**Data excerpts:**
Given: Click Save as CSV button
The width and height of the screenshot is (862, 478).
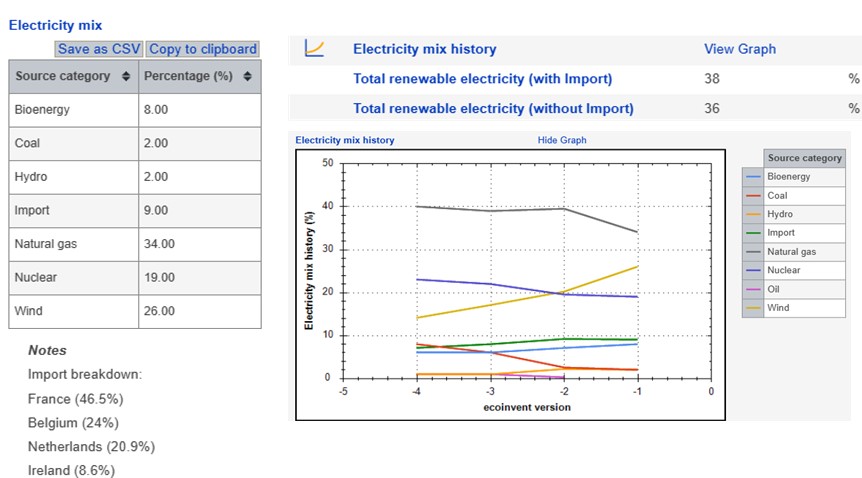Looking at the screenshot, I should pyautogui.click(x=99, y=49).
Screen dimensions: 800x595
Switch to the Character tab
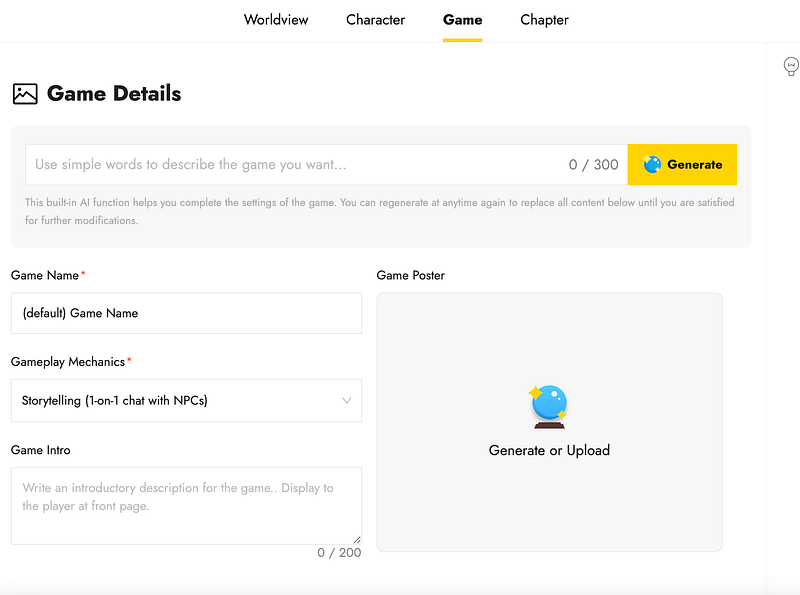tap(376, 20)
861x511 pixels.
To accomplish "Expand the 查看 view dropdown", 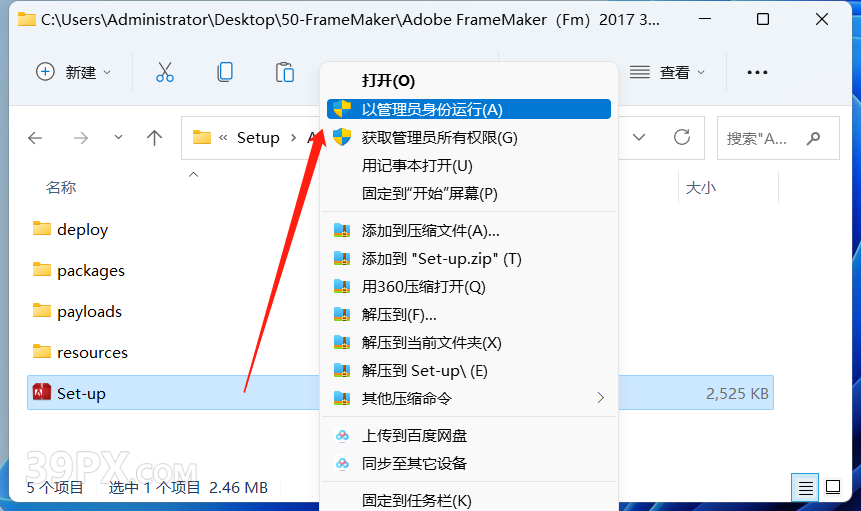I will [x=667, y=72].
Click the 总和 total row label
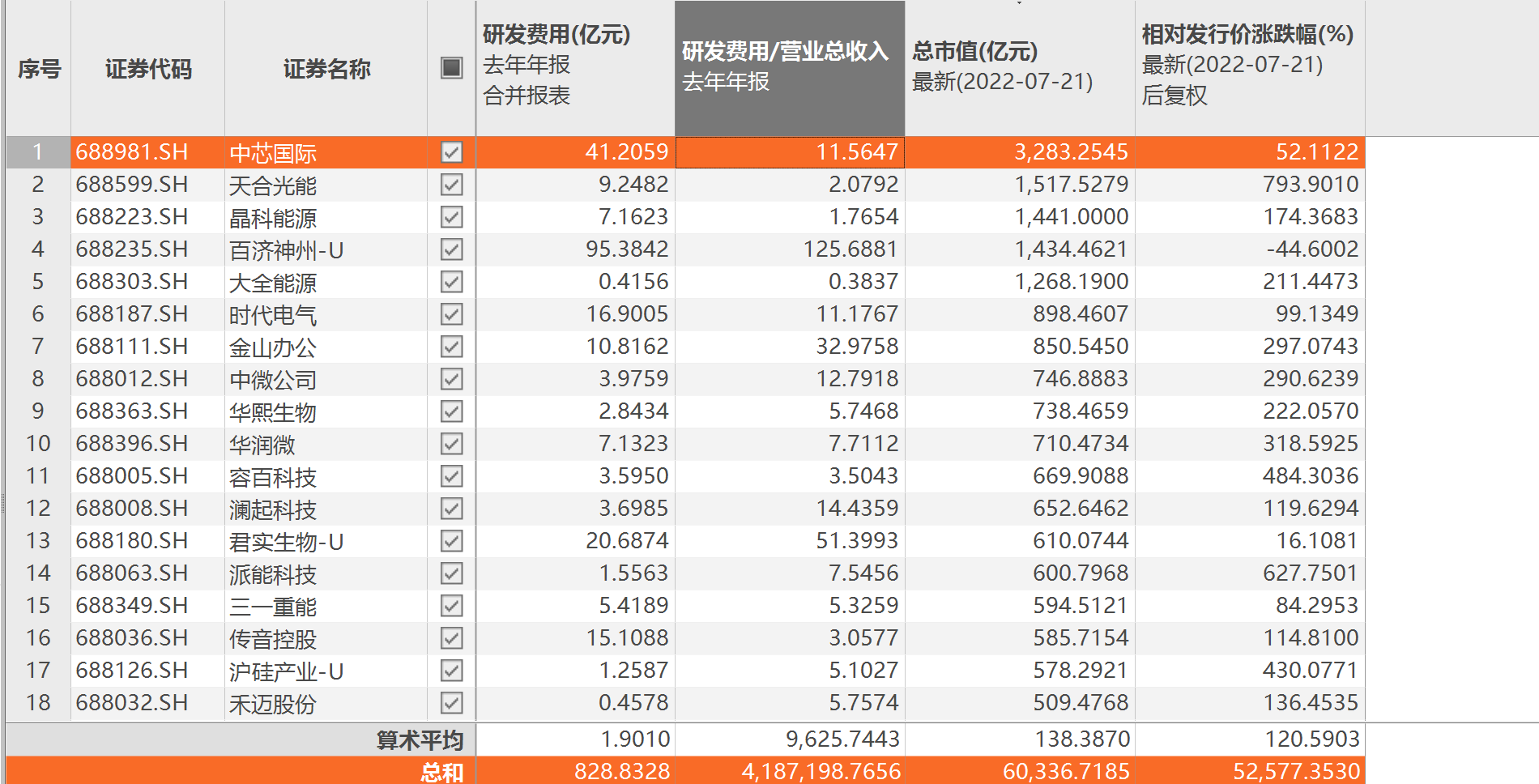 pos(441,772)
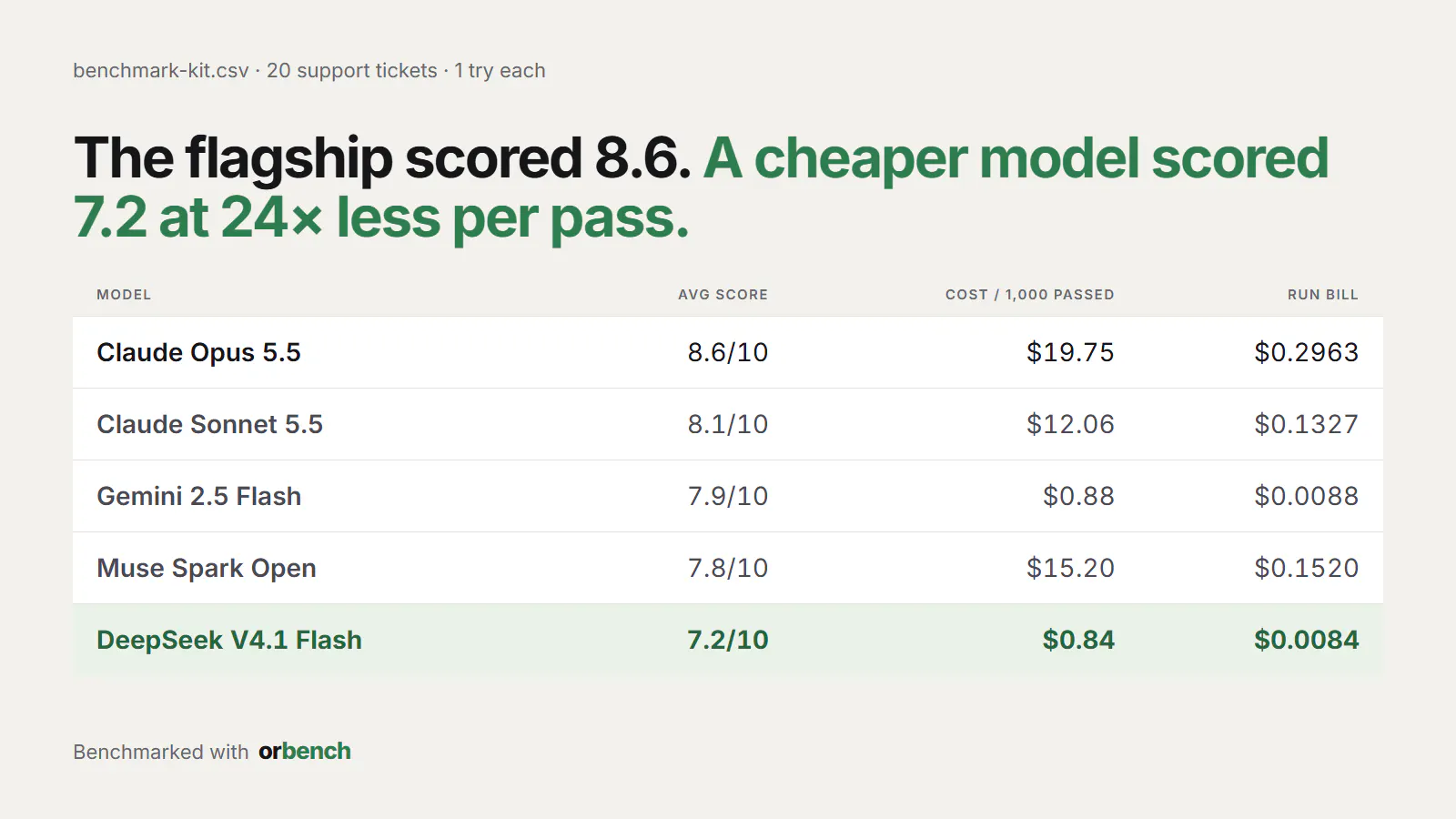The height and width of the screenshot is (819, 1456).
Task: Click the $0.0084 run bill value
Action: coord(1307,640)
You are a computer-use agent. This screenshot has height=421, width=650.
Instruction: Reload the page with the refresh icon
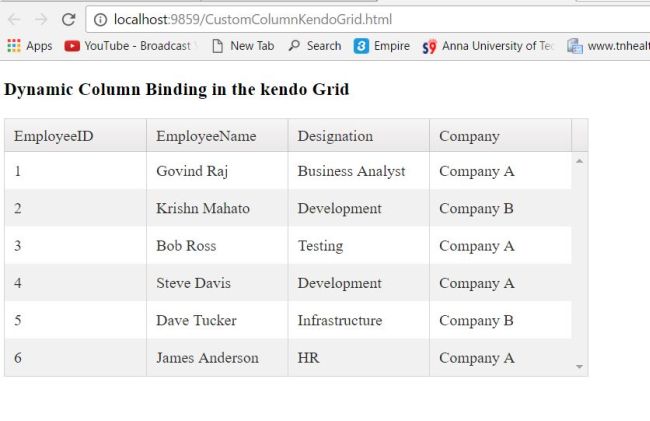[68, 19]
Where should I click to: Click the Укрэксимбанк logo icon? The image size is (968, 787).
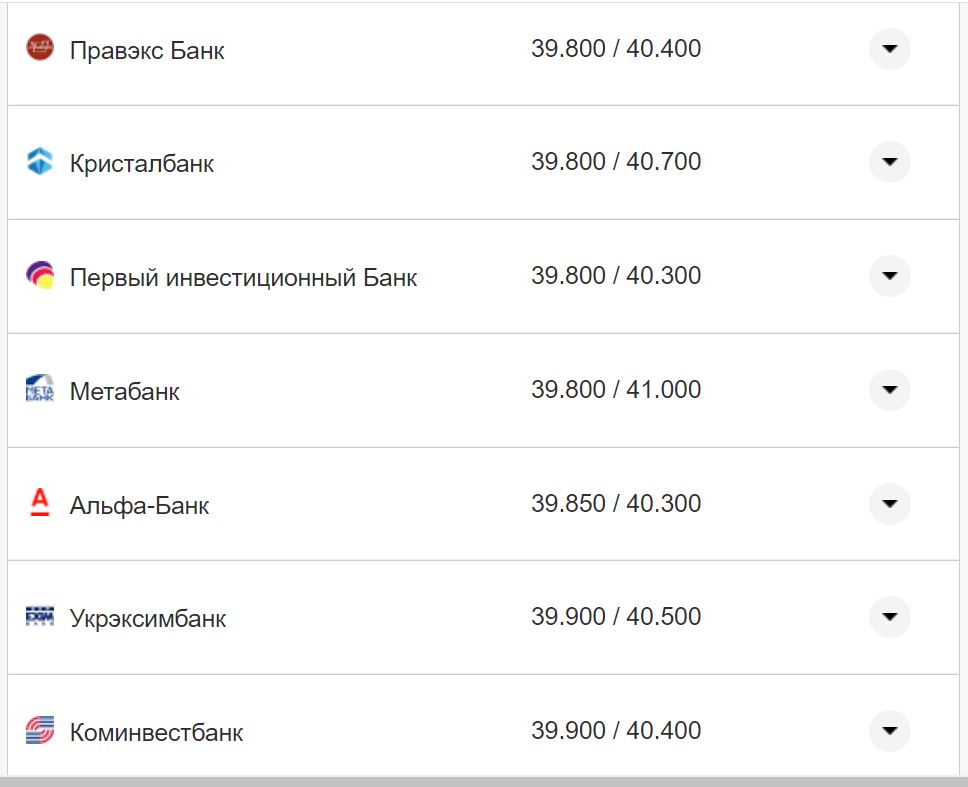40,617
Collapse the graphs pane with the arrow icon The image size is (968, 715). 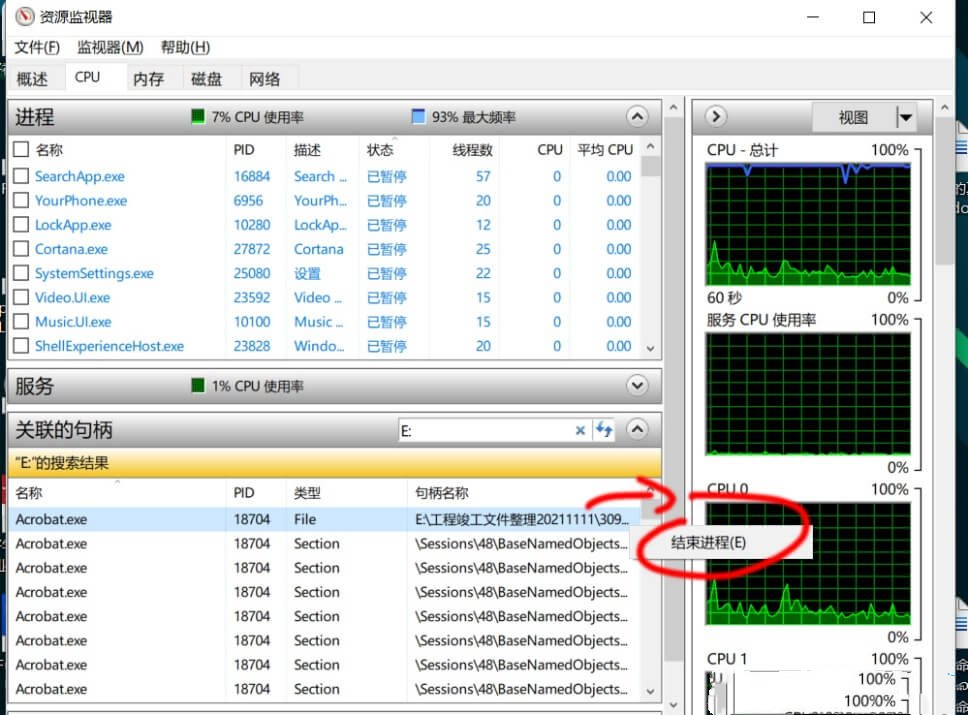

**Exercise details:**
Exactly the lines from the one with "You are a computer-use" through the end of the listing above are to be repeated, with no pictures.

**Exercise result:**
You are a computer-use agent. This screenshot has height=421, width=650.
Instruction: Reload the page with the refresh icon
[68, 19]
Where should I click to: Click the Укрэксимбанк logo icon? The image size is (968, 787).
40,617
Collapse the graphs pane with the arrow icon The image size is (968, 715). 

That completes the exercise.